Page MenuHomePhabricator

Decide how to define action block IDs for extension actions
Open, Needs TriagePublic

Description

This task follows up on some discussions on https://gerrit.wikimedia.org/r/c/mediawiki/core/+/681005 about how to avoid conflicts in the integer values for blockable actions added by extensions (see comments on patch).

Problem

TL;DR We need a way of assigning integer IDs to blockable actions (as defined by the BlockActionInfo service), in such a way that the IDs for actions added by extensions don't collide.

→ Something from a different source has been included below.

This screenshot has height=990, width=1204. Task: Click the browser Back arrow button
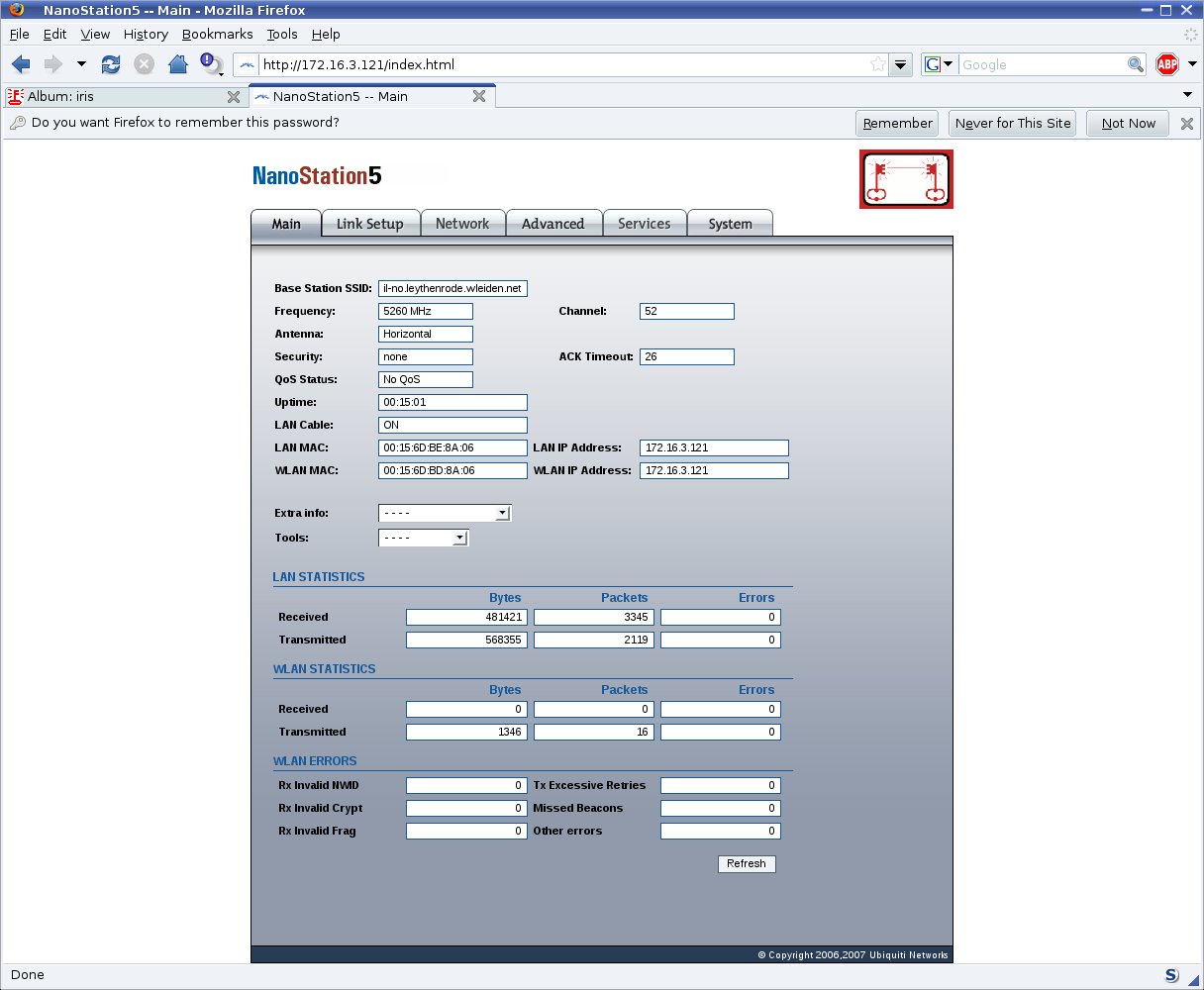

How partial blocks are stored

Partial blocks against actions will be stored in the existing ipblocks_restrictions table, which has columns for the type of restriction (representing types page, namespace or action) and the value of the restriction (representing the particular page, namespace or action). The table looks like this:

MariaDB [mediawiki]> DESCRIBE ipblocks_restrictions;
+-----------+------------+------+-----+---------+-------+
| Field     | Type       | Null | Key | Default | Extra |
+-----------+------------+------+-----+---------+-------+
| ir_ipb_id | int(11)    | NO   | PRI | NULL    |       |
| ir_type   | tinyint(4) | NO   | PRI | NULL    |       |
| ir_value  | int(11)    | NO   | PRI | NULL    |       |
+-----------+------------+------+-----+---------+-------+
Actions aren't well-defined

Pages and namespaces have IDs, which are stored in ipblocks_restrictions.ir_value. Actions are very unstructured in MediaWiki. Some actions are respresented by a subclass of Action (recognised by the string returned by Action::getName() - e.g. 'history'); some are defined in the list PermissionManager::coreRights - e.g. 'sendemail'; some are simply strings that are passed around - e.g. 'create'. Actions don't have IDs, and there's no a definitive set of actions defined in one place.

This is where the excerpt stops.